The performance impact of the rule order can be measured using the profiling tool of Souffle. The runtime of a rule, how many tuples are produced by the rule, and the performance behaviour for each iteration of a recursively defined rule can be measured and visualised. In practice, only a few rules are performance critical and need to be considered for performance tuning.

More detailed description follows. First, souffle is executed with the profiler log option enabled on a given Datalog specification and a set of input facts. Then the generated log file is opened with souffle profiler. As described in the user manual section of souffle profiler, the profiler can be made to list the rules in the descending order of the total time consumed by each rule of the given Datalog specification. This list is very useful in the sense that one can compare the time taken by each rule with the number of tuples it generated.
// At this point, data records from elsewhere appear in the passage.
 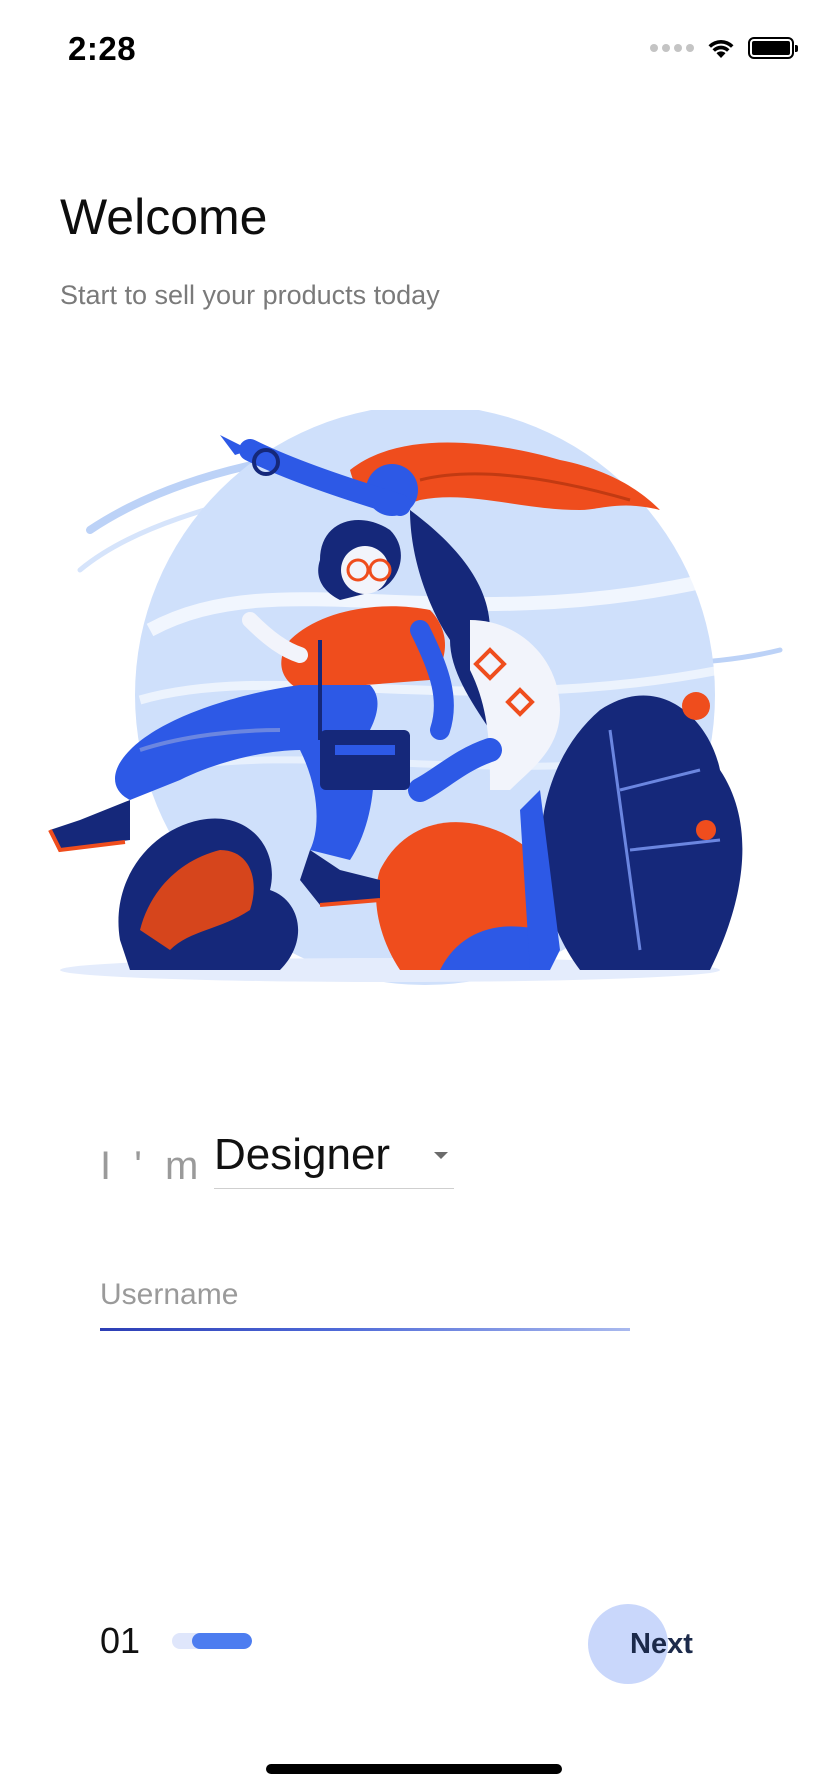 What do you see at coordinates (152, 1166) in the screenshot?
I see `role-prefix-label: I ' m` at bounding box center [152, 1166].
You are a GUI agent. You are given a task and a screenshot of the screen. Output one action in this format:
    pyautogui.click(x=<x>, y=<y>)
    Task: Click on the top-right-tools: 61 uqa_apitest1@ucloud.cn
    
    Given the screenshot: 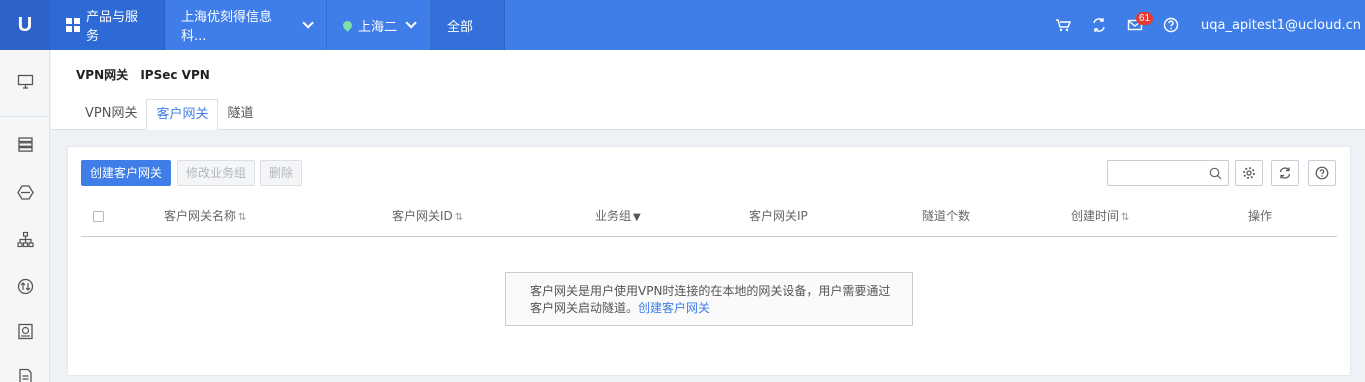 What is the action you would take?
    pyautogui.click(x=1205, y=25)
    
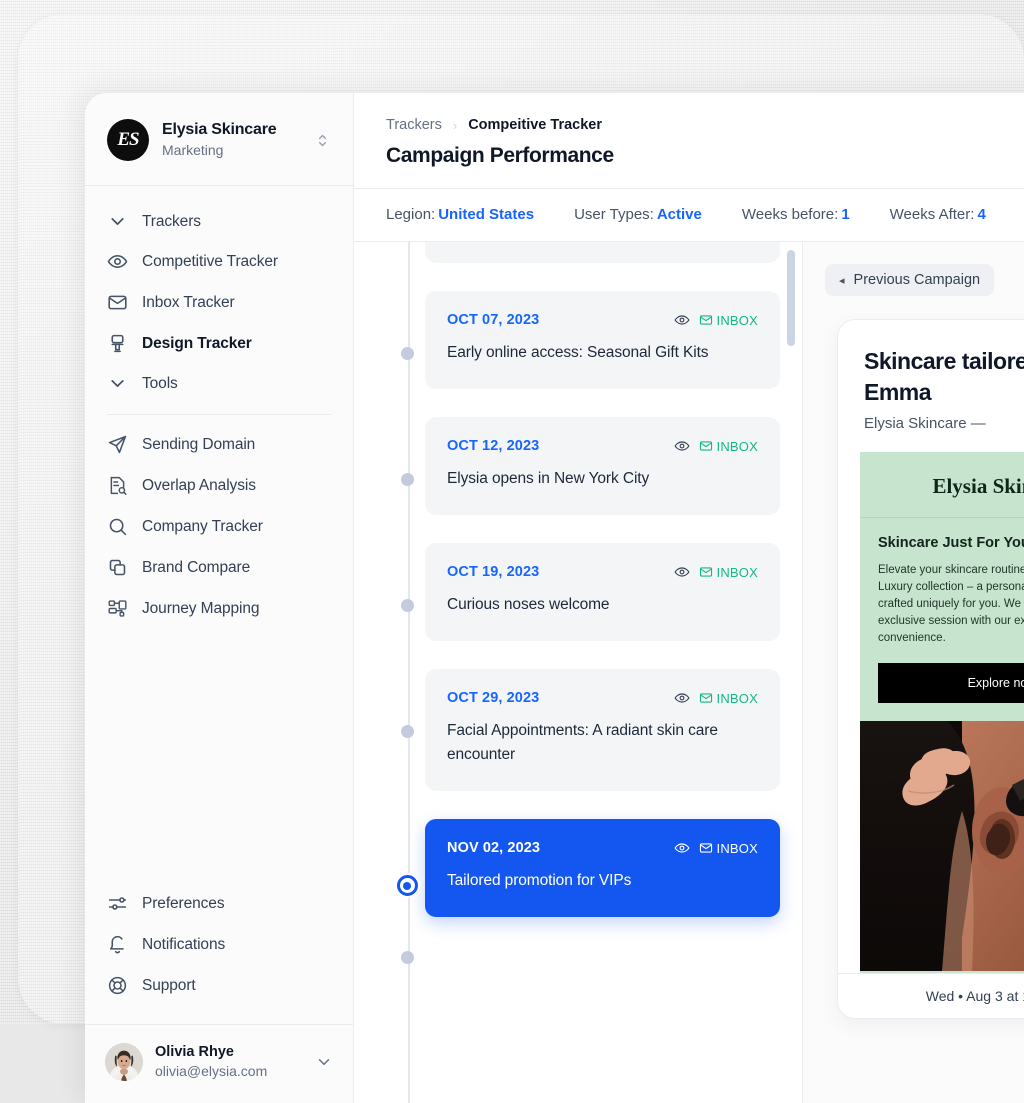 This screenshot has width=1024, height=1103. I want to click on timeline-card-selected: NOV 02, 2023 INBOX, so click(602, 868).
The rules which consume more time by generating less tuples are the candidates for optimisation. Typically optimising the top 10 rules in the list is sufficient.

A simple way to optimise a rule is to reorder the relations in its body based on the insight explained in the above section (Best Practices). Note that due to the semi-naive evaluation technique some rules are transformed into multiple rules. They are listed as versions of the rule. A manual query planner may be used to reorder predicates corresponding to a particular version of the rule. An example is given below.

```
A(x) :- B(x), C(x).
.plan 1: (2,1)
```

Assume that the relations B and C depend on A. Then the relations A, B and C are mutually recursive. Then the different version of the above rule will look like

```
Version 0: A(x) :- Δ B(x), C(x)
Version 1: A(x) :- B(x), Δ C(x)
```

Δ B(x) includes only the new tuples of B generated in the previous stage of the semi-naive evaluation.

And the statement starting with .plan swaps the relations in the body of the Version 1 of the rule. Souffle also provides an auto-scheduler which finds orders automatically. However, the auto-scheduler is still experimental and does not produce high-quality orders. Note that to fully understand the optimisations a good understanding of the semi-naive algorithm is required.